+++ Exercise inputs +++
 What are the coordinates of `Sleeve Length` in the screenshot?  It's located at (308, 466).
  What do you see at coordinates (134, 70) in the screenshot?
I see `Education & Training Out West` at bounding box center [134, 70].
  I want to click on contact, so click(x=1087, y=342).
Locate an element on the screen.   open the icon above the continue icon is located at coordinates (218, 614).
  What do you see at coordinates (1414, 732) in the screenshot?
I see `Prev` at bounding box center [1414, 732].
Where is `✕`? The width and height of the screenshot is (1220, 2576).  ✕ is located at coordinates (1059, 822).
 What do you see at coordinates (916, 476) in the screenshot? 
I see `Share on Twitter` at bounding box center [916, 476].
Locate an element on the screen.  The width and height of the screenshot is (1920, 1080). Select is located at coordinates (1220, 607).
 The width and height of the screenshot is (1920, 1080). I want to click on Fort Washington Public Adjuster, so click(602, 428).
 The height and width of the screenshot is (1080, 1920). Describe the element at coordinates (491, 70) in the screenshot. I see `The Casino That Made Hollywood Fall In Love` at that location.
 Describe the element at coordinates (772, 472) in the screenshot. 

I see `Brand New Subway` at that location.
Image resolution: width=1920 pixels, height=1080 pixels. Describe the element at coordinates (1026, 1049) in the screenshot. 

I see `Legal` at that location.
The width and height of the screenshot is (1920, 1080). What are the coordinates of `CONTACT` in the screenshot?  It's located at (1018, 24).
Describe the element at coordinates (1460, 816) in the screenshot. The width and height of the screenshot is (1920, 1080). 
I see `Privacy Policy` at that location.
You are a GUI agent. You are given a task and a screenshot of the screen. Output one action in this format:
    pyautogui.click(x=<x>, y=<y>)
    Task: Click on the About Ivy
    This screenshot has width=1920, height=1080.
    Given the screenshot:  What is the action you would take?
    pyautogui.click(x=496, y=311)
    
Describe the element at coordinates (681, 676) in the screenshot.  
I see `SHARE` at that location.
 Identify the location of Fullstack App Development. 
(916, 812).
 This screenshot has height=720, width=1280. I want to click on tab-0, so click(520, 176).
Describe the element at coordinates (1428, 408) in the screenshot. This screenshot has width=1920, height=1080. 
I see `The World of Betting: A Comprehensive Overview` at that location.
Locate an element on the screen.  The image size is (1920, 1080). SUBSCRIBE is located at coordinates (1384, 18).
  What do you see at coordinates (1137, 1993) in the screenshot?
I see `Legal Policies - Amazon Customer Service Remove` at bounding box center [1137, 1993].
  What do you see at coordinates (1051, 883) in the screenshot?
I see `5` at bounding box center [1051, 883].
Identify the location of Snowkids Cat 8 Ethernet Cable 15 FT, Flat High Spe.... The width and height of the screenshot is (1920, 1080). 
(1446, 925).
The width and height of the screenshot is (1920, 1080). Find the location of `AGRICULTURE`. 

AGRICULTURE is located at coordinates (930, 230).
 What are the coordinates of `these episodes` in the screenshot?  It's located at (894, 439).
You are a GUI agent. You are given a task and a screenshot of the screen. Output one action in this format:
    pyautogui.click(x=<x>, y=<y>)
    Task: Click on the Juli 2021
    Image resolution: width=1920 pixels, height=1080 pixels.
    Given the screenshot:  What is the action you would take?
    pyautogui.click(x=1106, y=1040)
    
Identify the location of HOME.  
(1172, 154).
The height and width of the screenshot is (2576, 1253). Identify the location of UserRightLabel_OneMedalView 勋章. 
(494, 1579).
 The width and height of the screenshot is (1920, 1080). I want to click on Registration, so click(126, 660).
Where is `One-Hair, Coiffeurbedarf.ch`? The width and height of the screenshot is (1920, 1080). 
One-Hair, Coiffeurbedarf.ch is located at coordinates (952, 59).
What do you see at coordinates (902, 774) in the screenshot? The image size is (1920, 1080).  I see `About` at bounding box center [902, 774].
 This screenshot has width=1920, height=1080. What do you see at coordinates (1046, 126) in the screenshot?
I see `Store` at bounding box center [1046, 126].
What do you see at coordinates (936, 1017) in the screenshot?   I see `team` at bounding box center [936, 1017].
+++
▸ Your goal
Arrange the records above, from their first line through the line containing "pyautogui.click(x=496, y=311)", as a numbered list, leaving out blank lines.

▸ Full solution
1.  What are the coordinates of `Sleeve Length` in the screenshot?  It's located at (308, 466).
2.   What do you see at coordinates (134, 70) in the screenshot?
3. I see `Education & Training Out West` at bounding box center [134, 70].
4.   I want to click on contact, so click(x=1087, y=342).
5. Locate an element on the screen.   open the icon above the continue icon is located at coordinates (218, 614).
6.   What do you see at coordinates (1414, 732) in the screenshot?
7. I see `Prev` at bounding box center [1414, 732].
8. Where is `✕`? The width and height of the screenshot is (1220, 2576).  ✕ is located at coordinates (1059, 822).
9.  What do you see at coordinates (916, 476) in the screenshot? 
10. I see `Share on Twitter` at bounding box center [916, 476].
11. Locate an element on the screen.  The width and height of the screenshot is (1920, 1080). Select is located at coordinates (1220, 607).
12.  The width and height of the screenshot is (1920, 1080). I want to click on Fort Washington Public Adjuster, so click(602, 428).
13.  The height and width of the screenshot is (1080, 1920). Describe the element at coordinates (491, 70) in the screenshot. I see `The Casino That Made Hollywood Fall In Love` at that location.
14.  Describe the element at coordinates (772, 472) in the screenshot. 
15. I see `Brand New Subway` at that location.
16. Image resolution: width=1920 pixels, height=1080 pixels. Describe the element at coordinates (1026, 1049) in the screenshot. 
17. I see `Legal` at that location.
18. The width and height of the screenshot is (1920, 1080). What are the coordinates of `CONTACT` in the screenshot?  It's located at (1018, 24).
19. Describe the element at coordinates (1460, 816) in the screenshot. The width and height of the screenshot is (1920, 1080). 
20. I see `Privacy Policy` at that location.
21. You are a GUI agent. You are given a task and a screenshot of the screen. Output one action in this format:
22.     pyautogui.click(x=<x>, y=<y>)
23.     Task: Click on the About Ivy
24.     This screenshot has width=1920, height=1080.
25.     Given the screenshot:  What is the action you would take?
26.     pyautogui.click(x=496, y=311)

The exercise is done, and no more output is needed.